Frequency table for multiple response questions.

data("data_sample")

# An example with multiple response variables labelled
# as Yes / No

result <- dta_freq_mrq(
  dat = data_sample,
  .columns = r:excel,
  value = "Yes",
  name = "Programming proficiency"
)
dta_gtable(result)
Programming proficiency Frequency Responses Cases
R 1245 16.79% 49.80%
Python 1267 17.09% 50.68%
SAS 1266 17.08% 50.64%
Stata 1225 16.53% 49.00%
SPSS 1222 16.48% 48.88%
Microsoft Excel 1188 16.03% 47.52%
Total 7413 100.00% 296.52%

# Remove the percentage symbol

result2 <- dta_freq_mrq(
  dat = data_sample,
  .columns = r:excel,
  value = "Yes",
  name = "Programming proficiency",
  add_percent_symbol = FALSE
)
dta_gtable(result2)
Programming proficiency Frequency Responses Cases
R 1245 16.79 49.80
Python 1267 17.09 50.68
SAS 1266 17.08 50.64
Stata 1225 16.53 49.00
SPSS 1222 16.48 48.88
Microsoft Excel 1188 16.03 47.52
Total 7413 100.00 296.52

dta_crosstab()

Generate cross tabulations with optional percentages and totals.

data("data_sample")
df <- data_sample

# Crosstabulation of frequencies (counts)

result <- dta_crosstab(
  dat = df, .row = region, .column = age_group
)
dta_gtable(result)
Variable 20-29 30-39 40-49 50-59 60-69 70+ Total
Central 33 68 100 80 45 30 356
North East 65 133 199 174 127 66 764
South 94 151 177 206 154 69 851
West 50 93 117 128 96 45 529
Total 242 445 593 588 422 210 2500

# Calculate column percentages

result2 <- dta_crosstab(
  dat = df, 
  .row = region,
  .column = age_group,
  cells = "col",
  add_totals = "col"
)
dta_gtable(result2)
region/age_group 20-29 30-39 40-49 50-59 60-69 70+ Total
Central 33 (13.64%) 68 (15.28%) 100 (16.86%) 80 (13.61%) 45 (10.66%) 30 (14.29%) 356 (14.24%)
North East 65 (26.86%) 133 (29.89%) 199 (33.56%) 174 (29.59%) 127 (30.09%) 66 (31.43%) 764 (30.56%)
South 94 (38.84%) 151 (33.93%) 177 (29.85%) 206 (35.03%) 154 (36.49%) 69 (32.86%) 851 (34.04%)
West 50 (20.66%) 93 (20.90%) 117 (19.73%) 128 (21.77%) 96 (22.75%) 45 (21.43%) 529 (21.16%)

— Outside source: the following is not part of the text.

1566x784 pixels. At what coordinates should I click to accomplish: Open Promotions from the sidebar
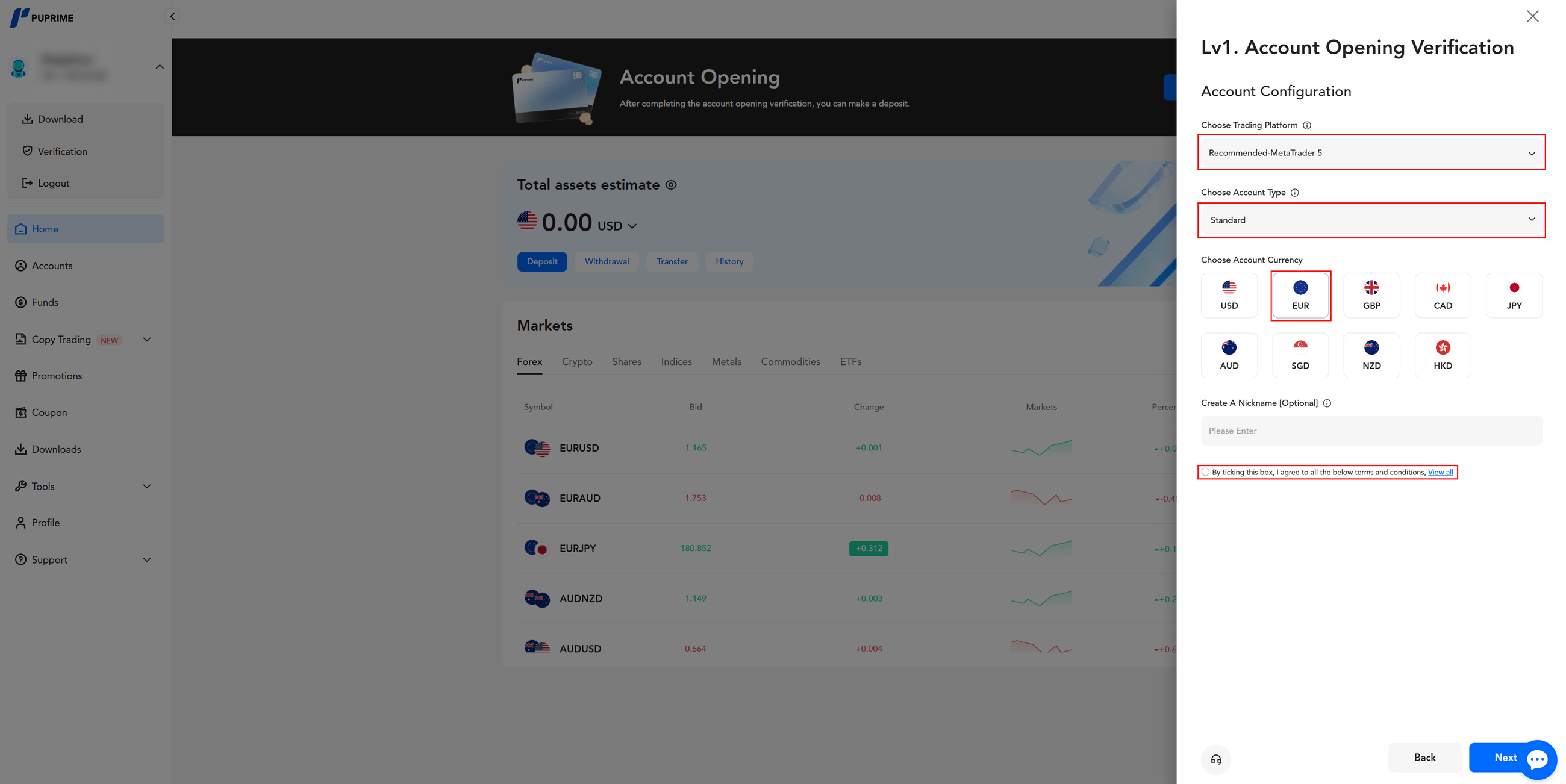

# Calculate row percentages

result3 <- dta_crosstab(
  dat = df,
  .row = region,
  .column = age_group,
  cells = "row",
  add_totals = "row"
)
dta_gtable(result3)
region/age_group 20-29 30-39 40-49 50-59 60-69 70+
Central 33 (9.27%) 68 (19.10%) 100 (28.09%) 80 (22.47%) 45 (12.64%) 30 (8.43%)
North East 65 (8.51%) 133 (17.41%) 199 (26.05%) 174 (22.77%) 127 (16.62%) 66 (8.64%)
South 94 (11.05%) 151 (17.74%) 177 (20.80%) 206 (24.21%) 154 (18.10%) 69 (8.11%)
West 50 (9.45%) 93 (17.58%) 117 (22.12%) 128 (24.20%) 96 (18.15%) 45 (8.51%)
Total 242 (9.68%) 445 (17.80%) 593 (23.72%) 588 (23.52%) 422 (16.88%) 210 (8.40%)

Other utilities

dta_to_numeric()

Convert numeric strings in a data frame or tibble to numeric numbers.

# A data frame with numeric character (a), characters (b) and numeric numbers (c)

df <- data.frame(
  a = c("1", "2", "3"),
  b = c("A", "B", "C"),
  c = c(4, 5, 6)
)
str(df)
#> 'data.frame':    3 obs. of  3 variables:
#>  $ a: chr  "1" "2" "3"
#>  $ b: chr  "A" "B" "C"
#>  $ c: num  4 5 6

df <- dta_to_numeric(df)
str(df)
#> tibble [3 × 3] (S3: tbl_df/tbl/data.frame)
#>  $ a: num [1:3] 1 2 3
#>  $ b: chr [1:3] "A" "B" "C"
#>  $ c: num [1:3] 4 5 6

Conclusion

This document demonstrates the functionality and usage of the dta package, helping users manage, analyze, and transform their data efficiently. For more details, consult the package documentation.